Stored data:
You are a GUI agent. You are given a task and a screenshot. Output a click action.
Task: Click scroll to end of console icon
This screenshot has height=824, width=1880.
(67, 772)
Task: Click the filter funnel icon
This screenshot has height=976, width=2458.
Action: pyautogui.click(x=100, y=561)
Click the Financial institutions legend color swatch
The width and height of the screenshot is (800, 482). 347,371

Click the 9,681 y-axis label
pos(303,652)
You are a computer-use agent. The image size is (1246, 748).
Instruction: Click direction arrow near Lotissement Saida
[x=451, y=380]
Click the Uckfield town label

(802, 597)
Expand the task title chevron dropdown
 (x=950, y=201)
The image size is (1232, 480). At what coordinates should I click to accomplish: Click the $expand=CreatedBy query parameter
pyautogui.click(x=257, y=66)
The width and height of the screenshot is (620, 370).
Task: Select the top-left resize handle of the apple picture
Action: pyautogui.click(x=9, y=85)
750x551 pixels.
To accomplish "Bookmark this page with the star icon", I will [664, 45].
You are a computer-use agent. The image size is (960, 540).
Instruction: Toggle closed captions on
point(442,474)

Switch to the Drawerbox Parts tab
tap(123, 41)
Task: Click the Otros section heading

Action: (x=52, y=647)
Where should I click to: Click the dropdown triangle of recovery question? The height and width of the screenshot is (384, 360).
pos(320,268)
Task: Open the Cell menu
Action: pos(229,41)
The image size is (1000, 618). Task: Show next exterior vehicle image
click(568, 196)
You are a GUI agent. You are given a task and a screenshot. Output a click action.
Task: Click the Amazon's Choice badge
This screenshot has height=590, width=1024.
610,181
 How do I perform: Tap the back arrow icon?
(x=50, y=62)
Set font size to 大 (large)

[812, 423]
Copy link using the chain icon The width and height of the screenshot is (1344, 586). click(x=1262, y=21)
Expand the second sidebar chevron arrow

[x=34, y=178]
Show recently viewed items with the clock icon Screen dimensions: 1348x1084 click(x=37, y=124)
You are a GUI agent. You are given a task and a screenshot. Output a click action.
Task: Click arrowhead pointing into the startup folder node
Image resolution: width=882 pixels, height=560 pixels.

Problem details: Extract each line of the material exactly as it stands.

Exercise result:
You are a GUI agent. You are given a task and a screenshot. Output a click action.
Task: Click scroll to end of console icon
This screenshot has height=824, width=1880.
(67, 772)
Task: Click the filter funnel icon
This screenshot has height=976, width=2458.
Action: pyautogui.click(x=100, y=561)
Click the Financial institutions legend color swatch
The width and height of the screenshot is (800, 482). 347,371

Click the 9,681 y-axis label
pos(303,652)
You are a computer-use agent. The image size is (1246, 748).
Instruction: Click direction arrow near Lotissement Saida
[x=451, y=380]
Click the Uckfield town label

(802, 597)
Expand the task title chevron dropdown
 (x=950, y=201)
The image size is (1232, 480). At what coordinates should I click to accomplish: Click the $expand=CreatedBy query parameter
pyautogui.click(x=257, y=66)
The width and height of the screenshot is (620, 370).
Task: Select the top-left resize handle of the apple picture
Action: pyautogui.click(x=9, y=85)
750x551 pixels.
To accomplish "Bookmark this page with the star icon", I will [664, 45].
You are a computer-use agent. The image size is (960, 540).
Instruction: Toggle closed captions on
point(442,474)

Switch to the Drawerbox Parts tab
tap(123, 41)
Task: Click the Otros section heading

Action: (x=52, y=647)
Where should I click to: Click the dropdown triangle of recovery question? The height and width of the screenshot is (384, 360).
pos(320,268)
Task: Open the Cell menu
Action: pos(229,41)
The image size is (1000, 618). Task: Show next exterior vehicle image
click(568, 196)
You are a GUI agent. You are given a task and a screenshot. Output a click action.
Task: Click the Amazon's Choice badge
This screenshot has height=590, width=1024.
610,181
 How do I perform: Tap the back arrow icon?
(x=50, y=62)
Set font size to 大 (large)

[812, 423]
Copy link using the chain icon The width and height of the screenshot is (1344, 586). click(x=1262, y=21)
Expand the second sidebar chevron arrow

[x=34, y=178]
Show recently viewed items with the clock icon Screen dimensions: 1348x1084 click(x=37, y=124)
You are a GUI agent. You are given a task and a screenshot. Output a click action.
Task: Click arrowhead pointing into the startup folder node
Image resolution: width=882 pixels, height=560 pixels.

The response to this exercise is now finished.